The clash in the Pamir mountains on Friday was one of the deadliest for years in the restive Xinjiang Uighur autonomous region, where 8.5 million Muslims make up most of the population. One policeman was killed and a second wounded.
Police said that the camp, in Akto county, was run by the East Turkestan Islamic Movement (Etim). It is listed as a terrorist group by the US, at China’s insistence, despite concerns among Beijing-based diplomats over lack of evidence.
Firearms and 22 grenades, plus materials to produce another 1,500 such devices, were seized at the camp, Xinjiang police said. Officials declined to reveal other details, saying that they would release information only as part of a manhunt for fugitives.

The raid took place in the westernmost part of China, just north of Tibet and adjacent to Afghanistan, Tajikistan, and Pakistan. The region has produced the most virulent of the radical Islamists, and the tribal associations in the area would lend credence to China’s assertion that the Uighers have allied with AQ and set up a training camp there. Some reports have the Uighers setting up mining operations in the remote mountains to finance their terrorist network.
However, some experts have thrown a little cold water on the Chinese assertions of links to al-Qaeda. The specific area in which the camp was found is mostly populated by Tajiks, not Uighers. The ethnic Tajiks have not supported the Uigher movement to create an independent state in the imposing hill country. Furthermore, the ETIM have mostly disbanded, according to the Times’ intel sources, after the death of their leader three years ago.

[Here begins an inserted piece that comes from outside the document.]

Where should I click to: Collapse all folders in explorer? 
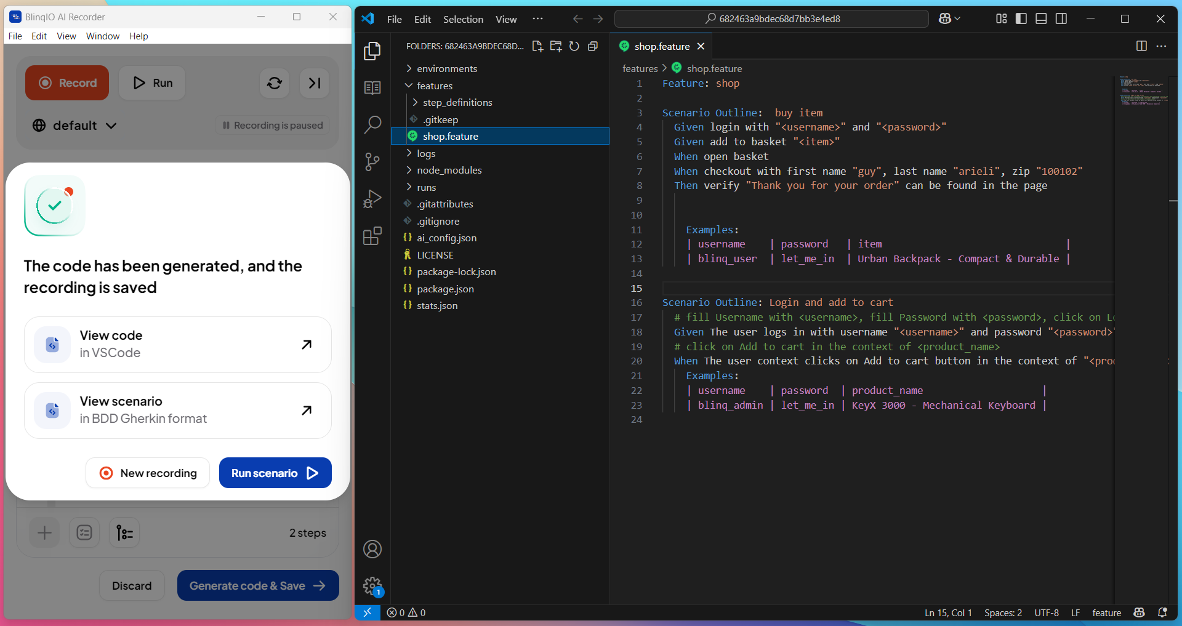593,46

The Uighers have primarily wanted an independent state not for religious reasons, but economic; the Han have taken most of the jobs in Xinjiang with the apparent support of Beijing, displacing the native Uighers.
Undoubtedly, Islamists have stirred the pot in Xinjiang, given their proximity in the neighboring nations. With 8.5 million Muslims living in the province, the Islamists would want to peel the area away from Chinese control and create a transit point for terrorists and supplies that would allow them to bypass military opposition, especially in Afghanistan and even in Pakistan. It would also make an excellent hiding place for certain high-value targets, who know very well that the Americans would not dare invade China to find them.
Even granting all of that, China’s record inspires little confidence that they are telling the truth about their operations in Xinjiang. It would be very easy for China to conduct a harsh military crackdown on an ethnic minority and claim it as a counterterrorism mission.